Oh, believe me, I think the city should be much higher on the Wonka-scale, but I doubt it’ll happen.
Your point is well taken, and I hate to quibble with something so minor, but being someone whose professional duties revolve almost exclusively around “what people want online,” I have to point it out:
Just because the Times is bad at picking what should be on their homepage doesn’t mean there isn’t any place for editor-driven sites. (I.e. “what we think you want to know about.”)
Indeed, the enormous success of many blogs and online news sites (gawker, engadget, TMZ, etc.) indicates that plenty of us are still quite happy to be told what to read. Digg and Reddit have their place, but as their critics will tell you, collective news filtering has its own pitfalls.
Neither model is perfect. It’s just that, unlike online-only news sites who have had to fight every day for their very existence, the Times online isn’t exactly watching their stats like a hawk and tuning every aspect of the site to reflect them.

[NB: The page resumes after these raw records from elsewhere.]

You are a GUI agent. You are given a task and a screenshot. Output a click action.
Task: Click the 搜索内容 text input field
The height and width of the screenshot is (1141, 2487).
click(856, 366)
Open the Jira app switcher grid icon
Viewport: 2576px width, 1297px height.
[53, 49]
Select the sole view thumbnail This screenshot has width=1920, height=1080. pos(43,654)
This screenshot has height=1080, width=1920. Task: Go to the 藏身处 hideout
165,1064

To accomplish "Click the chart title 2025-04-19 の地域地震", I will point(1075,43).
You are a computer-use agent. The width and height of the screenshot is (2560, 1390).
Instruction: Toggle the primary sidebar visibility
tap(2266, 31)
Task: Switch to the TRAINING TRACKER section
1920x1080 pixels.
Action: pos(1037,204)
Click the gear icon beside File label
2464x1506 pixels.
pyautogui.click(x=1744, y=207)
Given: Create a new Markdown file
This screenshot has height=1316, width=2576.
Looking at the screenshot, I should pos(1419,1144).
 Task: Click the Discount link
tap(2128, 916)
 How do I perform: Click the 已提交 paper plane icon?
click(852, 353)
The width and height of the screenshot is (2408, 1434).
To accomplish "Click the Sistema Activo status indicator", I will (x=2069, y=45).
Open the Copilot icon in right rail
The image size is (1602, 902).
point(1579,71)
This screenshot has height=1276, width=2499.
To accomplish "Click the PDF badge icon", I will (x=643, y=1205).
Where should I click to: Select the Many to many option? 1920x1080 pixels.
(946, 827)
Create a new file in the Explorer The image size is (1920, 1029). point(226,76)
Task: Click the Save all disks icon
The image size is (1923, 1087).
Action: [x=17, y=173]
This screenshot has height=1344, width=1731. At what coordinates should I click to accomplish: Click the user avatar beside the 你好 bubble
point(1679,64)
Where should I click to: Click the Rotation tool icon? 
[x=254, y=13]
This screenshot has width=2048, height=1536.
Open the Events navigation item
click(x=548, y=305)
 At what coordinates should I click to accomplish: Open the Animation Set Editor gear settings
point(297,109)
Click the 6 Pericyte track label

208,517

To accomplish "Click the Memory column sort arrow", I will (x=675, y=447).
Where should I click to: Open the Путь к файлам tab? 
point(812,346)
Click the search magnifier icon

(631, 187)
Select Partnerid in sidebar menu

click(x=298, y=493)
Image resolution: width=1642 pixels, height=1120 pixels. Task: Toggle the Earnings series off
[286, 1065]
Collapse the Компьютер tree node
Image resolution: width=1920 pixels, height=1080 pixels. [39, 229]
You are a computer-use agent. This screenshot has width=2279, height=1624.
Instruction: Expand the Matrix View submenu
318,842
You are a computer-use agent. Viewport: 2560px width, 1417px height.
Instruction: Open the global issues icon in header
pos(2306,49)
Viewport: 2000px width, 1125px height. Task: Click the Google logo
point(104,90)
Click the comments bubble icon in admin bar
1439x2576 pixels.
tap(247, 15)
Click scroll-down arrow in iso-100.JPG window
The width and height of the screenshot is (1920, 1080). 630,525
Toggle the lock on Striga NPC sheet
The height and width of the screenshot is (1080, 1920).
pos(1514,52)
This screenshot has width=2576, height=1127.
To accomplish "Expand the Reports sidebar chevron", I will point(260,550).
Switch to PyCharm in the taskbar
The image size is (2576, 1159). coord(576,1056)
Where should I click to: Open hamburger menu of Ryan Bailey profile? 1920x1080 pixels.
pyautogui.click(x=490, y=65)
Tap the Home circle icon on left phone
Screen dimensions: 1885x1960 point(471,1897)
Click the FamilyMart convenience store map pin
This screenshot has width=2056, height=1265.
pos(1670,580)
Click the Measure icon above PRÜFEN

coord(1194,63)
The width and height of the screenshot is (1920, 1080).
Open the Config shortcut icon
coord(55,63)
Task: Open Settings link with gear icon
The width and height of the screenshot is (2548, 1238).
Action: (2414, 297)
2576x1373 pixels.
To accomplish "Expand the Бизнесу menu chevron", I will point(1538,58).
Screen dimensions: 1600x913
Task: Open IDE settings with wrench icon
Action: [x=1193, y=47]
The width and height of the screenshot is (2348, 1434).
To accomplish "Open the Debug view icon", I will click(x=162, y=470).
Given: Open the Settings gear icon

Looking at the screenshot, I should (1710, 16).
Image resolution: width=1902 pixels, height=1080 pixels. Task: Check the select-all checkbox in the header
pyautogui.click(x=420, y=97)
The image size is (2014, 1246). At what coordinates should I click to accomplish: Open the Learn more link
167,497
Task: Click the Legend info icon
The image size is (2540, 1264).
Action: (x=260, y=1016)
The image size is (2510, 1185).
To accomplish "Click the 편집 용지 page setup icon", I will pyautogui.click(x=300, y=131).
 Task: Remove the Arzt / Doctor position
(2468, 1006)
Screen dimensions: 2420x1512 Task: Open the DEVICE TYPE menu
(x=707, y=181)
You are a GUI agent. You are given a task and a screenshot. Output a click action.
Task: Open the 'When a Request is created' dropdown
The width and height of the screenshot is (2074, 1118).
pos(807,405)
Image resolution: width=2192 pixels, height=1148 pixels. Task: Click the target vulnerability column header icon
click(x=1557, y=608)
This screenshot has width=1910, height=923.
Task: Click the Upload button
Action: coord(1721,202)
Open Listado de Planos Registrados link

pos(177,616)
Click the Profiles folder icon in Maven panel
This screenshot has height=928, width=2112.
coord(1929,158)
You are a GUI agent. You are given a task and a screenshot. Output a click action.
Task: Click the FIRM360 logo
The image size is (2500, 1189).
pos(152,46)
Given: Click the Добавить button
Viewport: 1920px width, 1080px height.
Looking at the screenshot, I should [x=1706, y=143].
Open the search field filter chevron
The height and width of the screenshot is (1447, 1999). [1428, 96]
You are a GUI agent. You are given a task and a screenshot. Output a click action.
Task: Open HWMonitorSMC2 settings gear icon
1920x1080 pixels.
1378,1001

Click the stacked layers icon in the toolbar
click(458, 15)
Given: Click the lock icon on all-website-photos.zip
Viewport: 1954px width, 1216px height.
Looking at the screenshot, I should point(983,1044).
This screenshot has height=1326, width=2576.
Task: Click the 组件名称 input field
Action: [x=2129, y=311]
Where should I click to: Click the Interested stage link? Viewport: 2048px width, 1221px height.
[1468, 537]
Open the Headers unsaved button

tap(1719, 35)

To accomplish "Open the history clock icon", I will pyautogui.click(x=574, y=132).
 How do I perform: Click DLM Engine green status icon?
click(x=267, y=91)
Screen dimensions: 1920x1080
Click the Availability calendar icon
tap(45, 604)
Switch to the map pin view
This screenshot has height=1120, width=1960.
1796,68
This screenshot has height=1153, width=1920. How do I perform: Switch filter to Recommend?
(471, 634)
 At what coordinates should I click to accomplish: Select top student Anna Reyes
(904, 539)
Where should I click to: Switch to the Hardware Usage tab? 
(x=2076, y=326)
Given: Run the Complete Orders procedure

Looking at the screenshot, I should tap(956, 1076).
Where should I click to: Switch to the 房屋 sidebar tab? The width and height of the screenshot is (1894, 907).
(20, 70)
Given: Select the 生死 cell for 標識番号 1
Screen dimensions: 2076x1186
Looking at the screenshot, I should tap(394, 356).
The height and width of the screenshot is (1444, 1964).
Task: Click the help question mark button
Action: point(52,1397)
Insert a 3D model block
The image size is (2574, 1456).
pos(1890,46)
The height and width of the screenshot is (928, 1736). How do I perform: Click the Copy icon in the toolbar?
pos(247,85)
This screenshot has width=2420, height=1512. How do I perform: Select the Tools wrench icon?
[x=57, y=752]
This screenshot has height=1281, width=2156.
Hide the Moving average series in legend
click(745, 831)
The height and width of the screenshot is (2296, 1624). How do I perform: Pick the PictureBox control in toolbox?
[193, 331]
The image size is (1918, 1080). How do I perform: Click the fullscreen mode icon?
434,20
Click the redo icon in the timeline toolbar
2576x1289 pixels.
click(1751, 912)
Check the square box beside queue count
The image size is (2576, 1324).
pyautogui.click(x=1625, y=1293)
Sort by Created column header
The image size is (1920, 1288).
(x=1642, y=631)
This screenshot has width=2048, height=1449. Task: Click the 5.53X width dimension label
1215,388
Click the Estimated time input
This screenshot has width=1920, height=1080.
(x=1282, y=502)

The success of their “most popular” module indicates that increasingly, they will.
Interesting thoughts about the news. I have a number of conservative friends who make sure to pick their news from a source that will agree with them, no matter what events are actually happening in the world–like the Drudge report and Fox. While pick-you-own-news has promise, I hope it doesn’t lead to an increasingly narrow focus on factoids that appear to support world-views.